### TASK GOAL
Write out exactly the lines running from the one with "Where should I" to the end of the data, including both of those lines and excluding pictures.

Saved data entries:
--- START ---
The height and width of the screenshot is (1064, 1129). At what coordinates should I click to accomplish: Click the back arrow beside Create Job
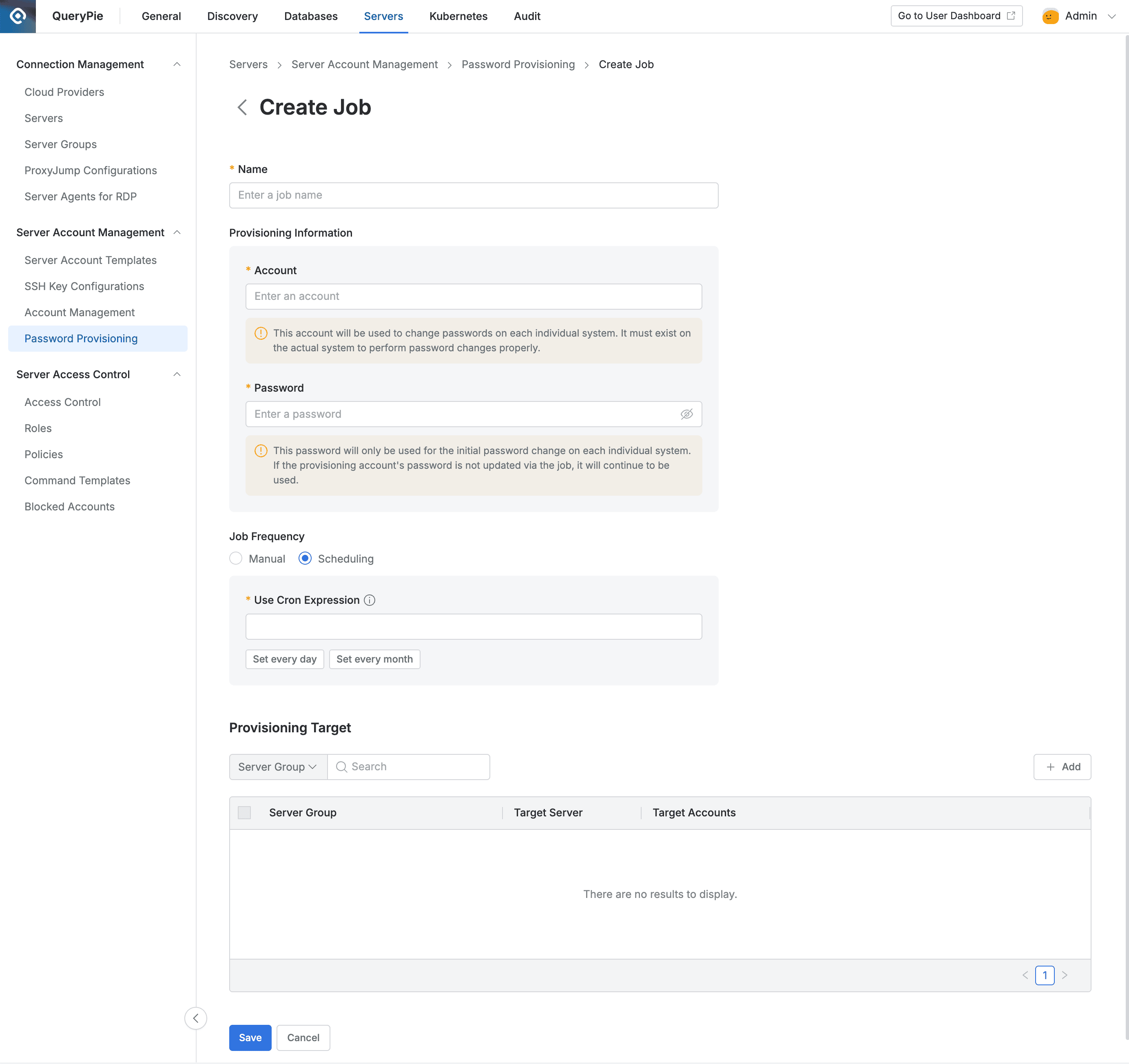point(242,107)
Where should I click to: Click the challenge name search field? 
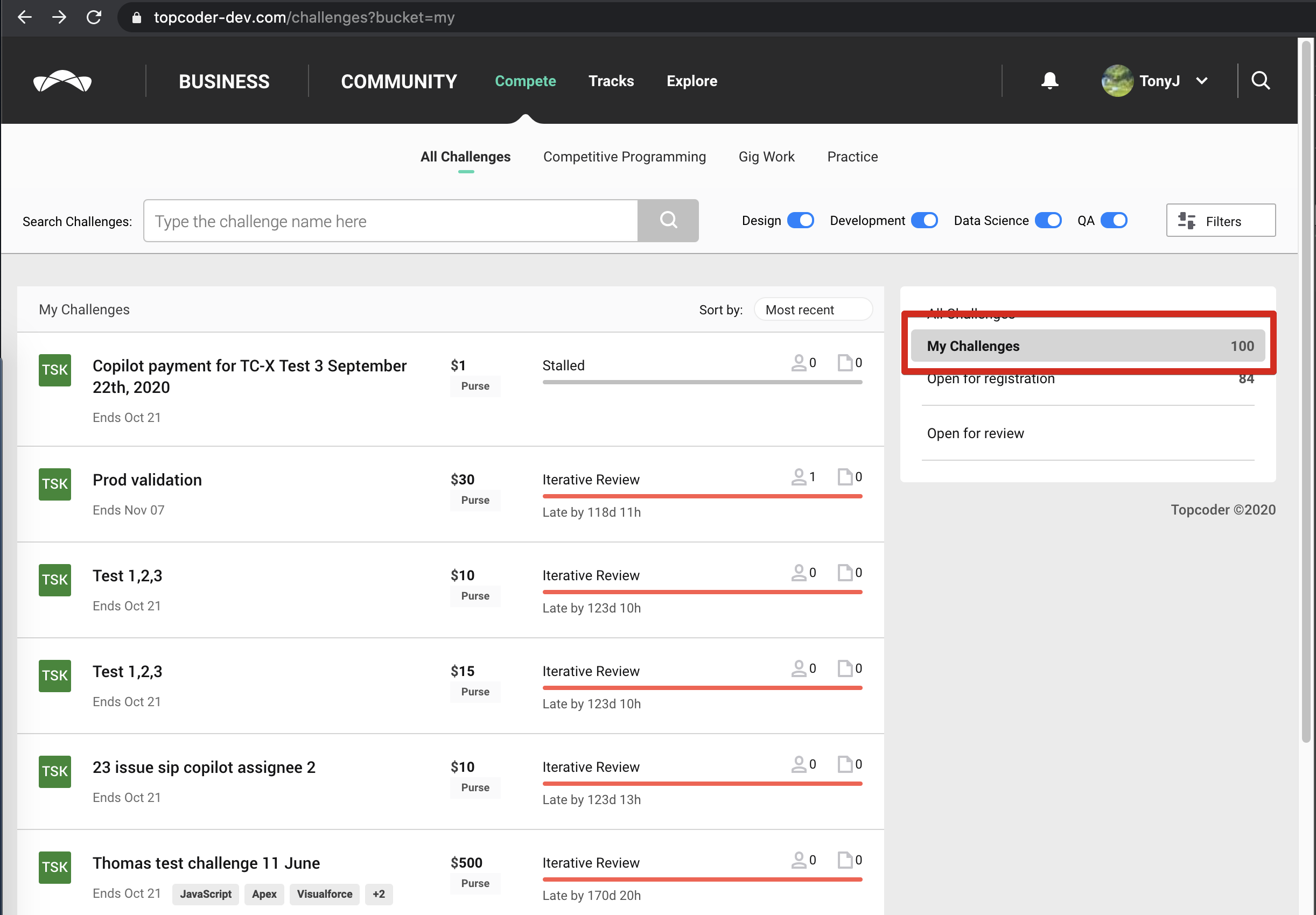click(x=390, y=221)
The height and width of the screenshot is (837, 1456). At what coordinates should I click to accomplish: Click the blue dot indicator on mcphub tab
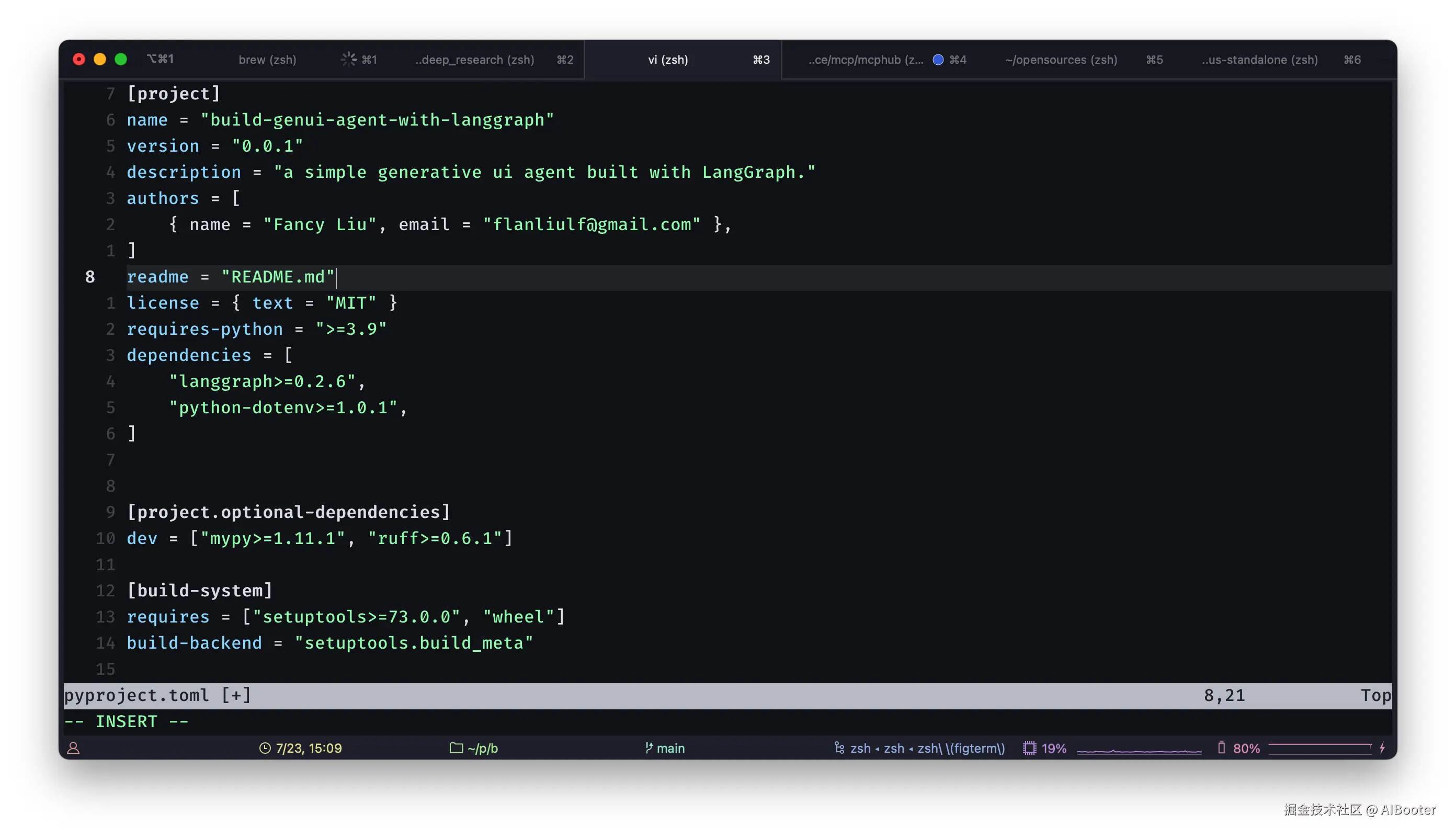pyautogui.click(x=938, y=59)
--- END ---
### ANSWER TO THIS PROBLEM
Where should I click to: Click the challenge name search field? 
click(x=390, y=221)
The height and width of the screenshot is (837, 1456). At what coordinates should I click to accomplish: Click the blue dot indicator on mcphub tab
pyautogui.click(x=938, y=59)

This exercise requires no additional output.